→ Directions
Please quote only the lines that start at the one with "Pelipalat.fi (327, 57)" and go on to the last line of the data, both ends kept.

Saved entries

^^^^^^^^

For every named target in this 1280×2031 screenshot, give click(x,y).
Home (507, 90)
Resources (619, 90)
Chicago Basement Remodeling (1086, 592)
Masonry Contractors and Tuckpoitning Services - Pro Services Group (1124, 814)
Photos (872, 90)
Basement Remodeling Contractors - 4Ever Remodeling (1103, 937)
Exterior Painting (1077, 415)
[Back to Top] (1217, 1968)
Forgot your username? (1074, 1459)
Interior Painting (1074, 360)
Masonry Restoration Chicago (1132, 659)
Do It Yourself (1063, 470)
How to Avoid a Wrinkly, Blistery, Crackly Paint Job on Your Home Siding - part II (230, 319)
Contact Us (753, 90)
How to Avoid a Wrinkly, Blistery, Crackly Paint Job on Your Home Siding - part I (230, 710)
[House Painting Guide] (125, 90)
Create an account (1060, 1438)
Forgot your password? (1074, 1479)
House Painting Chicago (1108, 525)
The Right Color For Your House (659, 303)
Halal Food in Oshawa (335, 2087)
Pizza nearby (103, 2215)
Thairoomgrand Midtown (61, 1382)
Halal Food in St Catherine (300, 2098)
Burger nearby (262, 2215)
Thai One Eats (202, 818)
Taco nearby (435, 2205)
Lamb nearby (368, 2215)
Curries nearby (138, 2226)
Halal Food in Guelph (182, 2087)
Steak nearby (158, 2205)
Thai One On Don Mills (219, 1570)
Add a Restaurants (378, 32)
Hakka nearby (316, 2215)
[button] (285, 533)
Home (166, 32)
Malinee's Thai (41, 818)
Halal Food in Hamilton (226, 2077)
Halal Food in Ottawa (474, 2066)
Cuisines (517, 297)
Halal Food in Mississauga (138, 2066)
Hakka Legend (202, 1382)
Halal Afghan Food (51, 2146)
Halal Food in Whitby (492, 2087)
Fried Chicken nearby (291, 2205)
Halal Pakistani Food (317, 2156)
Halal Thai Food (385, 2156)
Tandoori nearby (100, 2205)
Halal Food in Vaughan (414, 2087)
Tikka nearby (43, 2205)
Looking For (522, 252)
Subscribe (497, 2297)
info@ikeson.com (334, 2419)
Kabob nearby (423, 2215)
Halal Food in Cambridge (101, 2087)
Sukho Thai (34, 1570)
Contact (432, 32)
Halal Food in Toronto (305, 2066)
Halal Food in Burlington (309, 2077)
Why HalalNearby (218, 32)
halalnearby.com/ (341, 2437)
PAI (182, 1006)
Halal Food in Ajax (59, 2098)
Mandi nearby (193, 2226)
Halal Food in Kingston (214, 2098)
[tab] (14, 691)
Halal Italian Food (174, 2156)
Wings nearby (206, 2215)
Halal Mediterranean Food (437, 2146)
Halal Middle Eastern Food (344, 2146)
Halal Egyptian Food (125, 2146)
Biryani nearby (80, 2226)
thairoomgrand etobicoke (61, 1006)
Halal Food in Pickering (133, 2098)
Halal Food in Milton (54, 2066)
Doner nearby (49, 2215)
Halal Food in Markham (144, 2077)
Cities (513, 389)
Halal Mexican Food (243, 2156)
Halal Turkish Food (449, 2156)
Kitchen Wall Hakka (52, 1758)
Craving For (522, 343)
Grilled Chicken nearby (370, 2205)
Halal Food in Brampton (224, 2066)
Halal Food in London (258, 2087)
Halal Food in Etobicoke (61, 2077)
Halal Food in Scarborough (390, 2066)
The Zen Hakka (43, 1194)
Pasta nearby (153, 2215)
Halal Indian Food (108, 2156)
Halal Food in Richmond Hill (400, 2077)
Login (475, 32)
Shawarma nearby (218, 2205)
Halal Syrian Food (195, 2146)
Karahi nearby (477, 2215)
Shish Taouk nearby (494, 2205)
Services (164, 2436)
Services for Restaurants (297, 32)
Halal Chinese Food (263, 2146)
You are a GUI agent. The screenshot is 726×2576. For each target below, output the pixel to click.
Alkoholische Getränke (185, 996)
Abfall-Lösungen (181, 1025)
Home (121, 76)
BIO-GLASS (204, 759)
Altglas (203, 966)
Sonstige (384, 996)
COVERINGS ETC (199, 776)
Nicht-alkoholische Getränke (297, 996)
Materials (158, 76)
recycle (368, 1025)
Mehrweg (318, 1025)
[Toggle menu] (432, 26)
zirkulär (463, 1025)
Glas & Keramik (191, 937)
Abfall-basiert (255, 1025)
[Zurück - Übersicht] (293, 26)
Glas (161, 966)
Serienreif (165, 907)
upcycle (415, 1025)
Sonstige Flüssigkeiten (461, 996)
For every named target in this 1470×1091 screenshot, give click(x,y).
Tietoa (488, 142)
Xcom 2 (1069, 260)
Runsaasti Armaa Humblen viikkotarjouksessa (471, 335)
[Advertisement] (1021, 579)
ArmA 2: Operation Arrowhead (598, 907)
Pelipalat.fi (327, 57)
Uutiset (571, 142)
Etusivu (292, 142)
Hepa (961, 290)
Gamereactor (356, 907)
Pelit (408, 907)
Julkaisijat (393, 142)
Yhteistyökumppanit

^^^^^^^^

→ Your response
Pelipalat.fi (327, 57)
Uutiset (571, 142)
Etusivu (292, 142)
Hepa (961, 290)
Gamereactor (356, 907)
Pelit (408, 907)
Julkaisijat (393, 142)
Yhteistyökumppanit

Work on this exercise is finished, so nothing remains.